If someone wants it applied there, or to any other stable or longterm
tree, then please email the backport, including the original git commit
id to <stable@vger.kernel.org>.
thanks,
greg k-h
------------------ original commit in Linus's tree ------------------
From 85b6d24646e4125c591639841169baa98a2da503 Mon Sep 17 00:00:00 2001
From: Alexander Mikhalitsyn <alexander.mikhalitsyn@virtuozzo.com>
Date: Fri, 19 Nov 2021 16:43:21 -0800
Subject: [PATCH] shm: extend forced shm destroy to support objects from
several IPC nses
Currently, the exit_shm() function not designed to work properly when
task->sysvshm.shm_clist holds shm objects from different IPC namespaces.
This is a real pain when sysctl kernel.shm_rmid_forced = 1, because it
leads to use-after-free (reproducer exists).
This is an attempt to fix the problem by extending exit_shm mechanism to
handle shm's destroy from several IPC ns'es.
To achieve that we do several things:
1. add a namespace (non-refcounted) pointer to the struct shmid_kernel
2. during new shm object creation (newseg()/shmget syscall) we
initialize this pointer by current task IPC ns
3. exit_shm() fully reworked such that it traverses over all shp's in
task->sysvshm.shm_clist and gets IPC namespace not from current task
as it was before but from shp's object itself, then call
shm_destroy(shp, ns).
Note: We need to be really careful here, because as it was said before
(1), our pointer to IPC ns non-refcnt'ed. To be on the safe side we
using special helper get_ipc_ns_not_zero() which allows to get IPC ns
refcounter only if IPC ns not in the "state of destruction".
Q/A
Q: Why can we access shp->ns memory using non-refcounted pointer?

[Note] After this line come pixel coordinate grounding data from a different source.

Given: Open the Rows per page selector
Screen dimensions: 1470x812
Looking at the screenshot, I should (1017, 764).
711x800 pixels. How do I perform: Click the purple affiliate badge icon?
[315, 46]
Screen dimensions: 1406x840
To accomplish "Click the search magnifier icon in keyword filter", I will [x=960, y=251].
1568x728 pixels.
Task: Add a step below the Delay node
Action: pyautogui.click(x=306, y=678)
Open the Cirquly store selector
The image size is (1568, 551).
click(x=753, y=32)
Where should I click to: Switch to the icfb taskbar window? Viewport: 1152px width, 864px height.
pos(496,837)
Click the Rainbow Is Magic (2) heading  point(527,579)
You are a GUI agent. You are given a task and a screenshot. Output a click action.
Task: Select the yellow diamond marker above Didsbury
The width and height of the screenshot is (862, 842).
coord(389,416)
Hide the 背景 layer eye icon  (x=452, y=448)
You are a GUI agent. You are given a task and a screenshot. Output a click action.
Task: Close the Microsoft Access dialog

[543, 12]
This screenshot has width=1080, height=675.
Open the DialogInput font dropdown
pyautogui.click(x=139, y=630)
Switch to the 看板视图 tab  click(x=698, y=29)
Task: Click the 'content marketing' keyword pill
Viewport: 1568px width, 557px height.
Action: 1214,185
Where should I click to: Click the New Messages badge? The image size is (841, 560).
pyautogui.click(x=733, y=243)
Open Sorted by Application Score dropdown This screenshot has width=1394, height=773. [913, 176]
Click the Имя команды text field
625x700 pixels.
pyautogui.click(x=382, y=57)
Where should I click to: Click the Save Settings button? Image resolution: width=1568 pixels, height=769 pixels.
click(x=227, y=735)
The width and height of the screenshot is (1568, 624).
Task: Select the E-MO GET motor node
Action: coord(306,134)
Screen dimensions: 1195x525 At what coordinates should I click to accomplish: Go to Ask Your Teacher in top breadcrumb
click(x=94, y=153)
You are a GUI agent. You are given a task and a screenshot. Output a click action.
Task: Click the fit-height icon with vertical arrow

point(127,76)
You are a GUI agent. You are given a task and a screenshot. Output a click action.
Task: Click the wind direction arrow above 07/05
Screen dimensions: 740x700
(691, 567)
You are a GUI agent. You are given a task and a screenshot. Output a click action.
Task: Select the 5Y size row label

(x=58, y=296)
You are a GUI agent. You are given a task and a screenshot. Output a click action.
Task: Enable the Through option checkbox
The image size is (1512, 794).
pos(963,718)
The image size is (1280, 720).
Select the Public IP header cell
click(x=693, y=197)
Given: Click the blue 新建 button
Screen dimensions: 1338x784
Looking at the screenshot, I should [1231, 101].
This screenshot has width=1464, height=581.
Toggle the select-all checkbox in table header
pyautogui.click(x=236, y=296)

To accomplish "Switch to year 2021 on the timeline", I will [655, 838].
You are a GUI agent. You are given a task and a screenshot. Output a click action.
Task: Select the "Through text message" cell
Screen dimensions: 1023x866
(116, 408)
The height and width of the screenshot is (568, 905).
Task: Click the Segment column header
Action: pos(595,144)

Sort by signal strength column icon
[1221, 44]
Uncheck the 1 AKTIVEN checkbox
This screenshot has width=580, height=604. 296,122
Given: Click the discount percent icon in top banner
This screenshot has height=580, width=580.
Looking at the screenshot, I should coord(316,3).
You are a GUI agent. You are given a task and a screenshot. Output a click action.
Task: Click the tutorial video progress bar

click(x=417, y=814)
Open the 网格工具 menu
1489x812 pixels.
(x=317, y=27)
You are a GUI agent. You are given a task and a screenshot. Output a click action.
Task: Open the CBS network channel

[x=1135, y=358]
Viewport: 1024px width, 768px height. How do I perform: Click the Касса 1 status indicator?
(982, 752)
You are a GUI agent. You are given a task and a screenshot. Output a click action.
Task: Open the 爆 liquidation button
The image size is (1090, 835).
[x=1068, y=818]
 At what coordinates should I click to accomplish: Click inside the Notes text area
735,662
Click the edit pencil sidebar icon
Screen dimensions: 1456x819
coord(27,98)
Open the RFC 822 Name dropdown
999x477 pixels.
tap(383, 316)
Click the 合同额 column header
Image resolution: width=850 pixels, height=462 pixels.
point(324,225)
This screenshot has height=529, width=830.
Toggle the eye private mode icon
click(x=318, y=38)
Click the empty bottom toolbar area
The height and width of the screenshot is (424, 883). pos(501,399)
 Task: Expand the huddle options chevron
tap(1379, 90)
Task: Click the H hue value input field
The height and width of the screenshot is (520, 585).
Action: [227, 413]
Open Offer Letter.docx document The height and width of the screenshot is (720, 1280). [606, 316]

A: Because shp object lifetime is always shorther than IPC namespace
lifetime, so, if we get shp object from the task->sysvshm.shm_clist
while holding task_lock(task) nobody can steal our namespace.
Q: Does this patch change semantics of unshare/setns/clone syscalls?
A: No. It's just fixes non-covered case when process may leave IPC
namespace without getting task->sysvshm.shm_clist list cleaned up.
Link: https://lkml.kernel.org/r/67bb03e5-f79c-1815-e2bf-949c67047418@colorfullife.com
Link: https://lkml.kernel.org/r/20211109151501.4921-1-manfred@colorfullife.com
Fixes: ab602f79915 ("shm: make exit_shm work proportional to task activity")
Co-developed-by: Manfred Spraul <manfred@colorfullife.com>
Signed-off-by: Manfred Spraul <manfred@colorfullife.com>
Signed-off-by: Alexander Mikhalitsyn <alexander.mikhalitsyn@virtuozzo.com>
Cc: "Eric W. Biederman" <ebiederm@xmission.com>
Cc: Davidlohr Bueso <dave@stgolabs.net>
Cc: Greg KH <gregkh@linuxfoundation.org>
Cc: Andrei Vagin <avagin@gmail.com>
Cc: Pavel Tikhomirov <ptikhomirov@virtuozzo.com>
Cc: Vasily Averin <vvs@virtuozzo.com>
Cc: <stable@vger.kernel.org>
Signed-off-by: Andrew Morton <akpm@linux-foundation.org>
Signed-off-by: Linus Torvalds <torvalds@linux-foundation.org>
diff --git a/include/linux/ipc_namespace.h b/include/linux/ipc_namespace.h
index 05e22770af51..b75395ec8d52 100644
--- a/include/linux/ipc_namespace.h
+++ b/include/linux/ipc_namespace.h
@@ -131,6 +131,16 @@ static inline struct ipc_namespace *get_ipc_ns(struct ipc_namespace *ns)
return ns;
}
+static inline struct ipc_namespace *get_ipc_ns_not_zero(struct ipc_namespace *ns)
+{
+ if (ns) {
+ if (refcount_inc_not_zero(&ns->ns.count))
+ return ns;
+ }
+
+ return NULL;
+}
+
extern void put_ipc_ns(struct ipc_namespace *ns);
#else
static inline struct ipc_namespace *copy_ipcs(unsigned long flags,
@@ -147,6 +157,11 @@ static inline struct ipc_namespace *get_ipc_ns(struct ipc_namespace *ns)
return ns;
}
+static inline struct ipc_namespace *get_ipc_ns_not_zero(struct ipc_namespace *ns)
+{
+ return ns;
+}
+
static inline void put_ipc_ns(struct ipc_namespace *ns)
{
}
diff --git a/include/linux/sched/task.h b/include/linux/sched/task.h
index ba88a6987400..058d7f371e25 100644
--- a/include/linux/sched/task.h
+++ b/include/linux/sched/task.h
@@ -158,7 +158,7 @@ static inline struct vm_struct *task_stack_vm_area(const struct task_struct *t)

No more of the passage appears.